Thank you for this link Rios. Am I wrong if I consider this as a workaround, as the files are still read multiple times? As there already is data on Elasticsearch, I would like to avoid recreating indices/fingerprint if that is possible.

After inspection of logs at trace level there is this interesting message : associate: matched but allocated to another, which seems to indicate that logstash matches the inode but not the file path and so reads the file again. Here is the code generating this log on github.

Here are the log entries below, filtered to keep the lines related to only one file (behaviour is same for all 4 of them).
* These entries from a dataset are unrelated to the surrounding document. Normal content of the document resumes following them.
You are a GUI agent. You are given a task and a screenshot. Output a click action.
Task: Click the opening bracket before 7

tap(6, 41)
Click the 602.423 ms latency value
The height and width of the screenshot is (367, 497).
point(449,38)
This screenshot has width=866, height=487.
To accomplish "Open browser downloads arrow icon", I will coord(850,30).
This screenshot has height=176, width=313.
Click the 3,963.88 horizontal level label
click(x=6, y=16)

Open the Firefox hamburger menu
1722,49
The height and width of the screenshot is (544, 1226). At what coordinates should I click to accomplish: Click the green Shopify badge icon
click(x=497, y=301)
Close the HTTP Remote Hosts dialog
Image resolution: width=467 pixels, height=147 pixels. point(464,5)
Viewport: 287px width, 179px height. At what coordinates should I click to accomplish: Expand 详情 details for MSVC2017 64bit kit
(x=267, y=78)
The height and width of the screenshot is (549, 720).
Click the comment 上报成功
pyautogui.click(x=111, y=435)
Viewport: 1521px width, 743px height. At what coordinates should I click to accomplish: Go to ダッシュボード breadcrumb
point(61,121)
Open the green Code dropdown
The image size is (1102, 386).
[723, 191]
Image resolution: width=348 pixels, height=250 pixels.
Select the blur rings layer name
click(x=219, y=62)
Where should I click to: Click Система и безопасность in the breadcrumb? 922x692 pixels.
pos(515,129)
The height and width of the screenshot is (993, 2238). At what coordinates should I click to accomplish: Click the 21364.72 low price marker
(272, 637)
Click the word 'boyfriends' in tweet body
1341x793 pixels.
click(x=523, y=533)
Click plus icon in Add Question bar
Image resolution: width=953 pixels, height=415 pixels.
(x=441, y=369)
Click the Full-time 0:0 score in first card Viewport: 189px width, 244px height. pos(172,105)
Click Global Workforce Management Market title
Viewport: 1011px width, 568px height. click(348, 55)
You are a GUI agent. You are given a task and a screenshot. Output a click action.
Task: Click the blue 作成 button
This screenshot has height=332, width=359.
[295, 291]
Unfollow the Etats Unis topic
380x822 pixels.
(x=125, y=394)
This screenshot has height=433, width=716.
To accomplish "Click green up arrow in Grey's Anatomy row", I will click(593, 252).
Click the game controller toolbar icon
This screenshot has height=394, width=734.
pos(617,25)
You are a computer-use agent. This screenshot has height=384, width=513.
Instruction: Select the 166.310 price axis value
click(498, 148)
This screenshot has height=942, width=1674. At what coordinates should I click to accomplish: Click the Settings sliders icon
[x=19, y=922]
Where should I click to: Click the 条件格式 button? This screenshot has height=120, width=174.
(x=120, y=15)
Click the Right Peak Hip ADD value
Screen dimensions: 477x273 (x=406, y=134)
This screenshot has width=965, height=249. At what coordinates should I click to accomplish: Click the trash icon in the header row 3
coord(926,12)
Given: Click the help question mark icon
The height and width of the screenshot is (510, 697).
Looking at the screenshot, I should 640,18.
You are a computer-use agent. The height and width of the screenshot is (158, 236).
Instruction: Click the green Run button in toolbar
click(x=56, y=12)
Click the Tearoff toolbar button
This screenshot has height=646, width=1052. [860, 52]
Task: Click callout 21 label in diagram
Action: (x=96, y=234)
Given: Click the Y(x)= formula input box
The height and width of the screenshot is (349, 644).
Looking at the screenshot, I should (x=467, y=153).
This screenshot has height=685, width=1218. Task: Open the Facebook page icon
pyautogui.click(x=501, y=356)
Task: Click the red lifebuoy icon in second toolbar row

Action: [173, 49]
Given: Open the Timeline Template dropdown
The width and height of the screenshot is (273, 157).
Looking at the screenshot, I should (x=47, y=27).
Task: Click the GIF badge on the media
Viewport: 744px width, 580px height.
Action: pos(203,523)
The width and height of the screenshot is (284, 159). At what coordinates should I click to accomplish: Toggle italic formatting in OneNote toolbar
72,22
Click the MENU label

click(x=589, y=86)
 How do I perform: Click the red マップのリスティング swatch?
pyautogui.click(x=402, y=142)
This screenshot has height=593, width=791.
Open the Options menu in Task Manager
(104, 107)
[2023-02-06T15:55:57,189][TRACE][filewatch.discoverer     ][main][c2afb52b5a6598556fbbd090c79da9d9bb75d8cdf3f0d9ce66d4f16c163e157d] discover_files {:count=>4}
[2023-02-06T15:55:57,238][TRACE][filewatch.discoverer     ][main][c2afb52b5a6598556fbbd090c79da9d9bb75d8cdf3f0d9ce66d4f16c163e157d] handling: {:new_discovery=>true, :watched_file=>"<FileWatch::WatchedFile: @filename='updates.access.log.2023-01-30.gz', @state=:watched, @recent_states=[:watched], @bytes_read=0, @bytes_unread=0, current_size=424121, last_stat_size=424121, file_open?=false, @initial=true, sincedb_key='5769685 0 2305'>"}
[2023-02-06T15:55:57,239][TRACE][filewatch.sincedbcollection][main][c2afb52b5a6598556fbbd090c79da9d9bb75d8cdf3f0d9ce66d4f16c163e157d] associate: finding {:path=>"/tmp/access_logs/updates.access.log.2023-01-30.gz", :inode=>"5769685"}
[2023-02-06T15:55:57,239][TRACE][filewatch.sincedbcollection][main][c2afb52b5a6598556fbbd090c79da9d9bb75d8cdf3f0d9ce66d4f16c163e157d] associate: found sincedb record {:filename=>"updates.access.log.2023-01-30.gz", :sincedb_key=>#<struct FileWatch::InodeStruct inode="5769685", maj=0, min=2305>, :sincedb_value=>#<FileWatch::SincedbValue:0x5fdca3ba @last_changed_at=1675698022.247521, @path_in_sincedb="", @watched_file=nil, @position=424121>}
[2023-02-06T15:55:57,240][TRACE][filewatch.sincedbcollection][main][c2afb52b5a6598556fbbd090c79da9d9bb75d8cdf3f0d9ce66d4f16c163e157d] associate: matched but allocated to another {:filename=>"updates.access.log.2023-01-30.gz"}

[2023-02-06T15:56:22,514][TRACE][filewatch.readmode.handlers.readzipfile][main][c2afb52b5a6598556fbbd090c79da9d9bb75d8cdf3f0d9ce66d4f16c163e157d] handling: {:path=>"/tmp/access_logs/updates.access.log.2023-01-30.gz"}
[2023-02-06T15:56:22,515][TRACE][filewatch.readmode.handlers.readzipfile][main][c2afb52b5a6598556fbbd090c79da9d9bb75d8cdf3f0d9ce66d4f16c163e157d] add_new_value_sincedb_collection: {:path=>"/tmp/access_logs/updates.access.log.2023-01-30.gz", :position=>0}

[2023-02-06T15:56:45,907][TRACE][filewatch.sincedbcollection][main][c2afb52b5a6598556fbbd090c79da9d9bb75d8cdf3f0d9ce66d4f16c163e157d] sincedb_write: /var/tmp/sincedb (time = 2023-02-06 15:56:45 +0000)
[2023-02-06T15:56:45,907][TRACE][filewatch.sincedbcollection][main][c2afb52b5a6598556fbbd090c79da9d9bb75d8cdf3f0d9ce66d4f16c163e157d] non_atomic_write:  {:time=>2023-02-06 15:56:45 +0000}

That appears to be hitting something similar to this use case. Making the distinction between rotation and inode reuse without doing a checksum of the file each time it is read is probably impossible. The file input uses heuristics that almost always get it right for some use cases (like daily log files on a busy filesystem). This is not one of them.

1 Like

Thank you Badger. In the usecase you provided, the filename is changed.
What bothered me is that in our case, neither the filename or the inode changed.

We decided to add a fingerprint filter and to create the document_id on logstash side. That solves our issue, even if it looks like a workaround.

Filter section:

filter {
    fingerprint {
        source => ["a_timestamp", "some_other_field" ]
        target => "[@metadata][generated_id]"
        method => "SHA256"
        key => "some_random_key"
        concatenate_sources => true

Output section:

output {
    elasticsearch {
        document_id => "%{[@metadata][generated_id]}"

Note that a key is not required for SHA256. The documentation may suggest it is, but the code knows to create a digest if it does not have a key that allows it to create an HMAC.

This topic was automatically closed 28 days after the last reply. New replies are no longer allowed.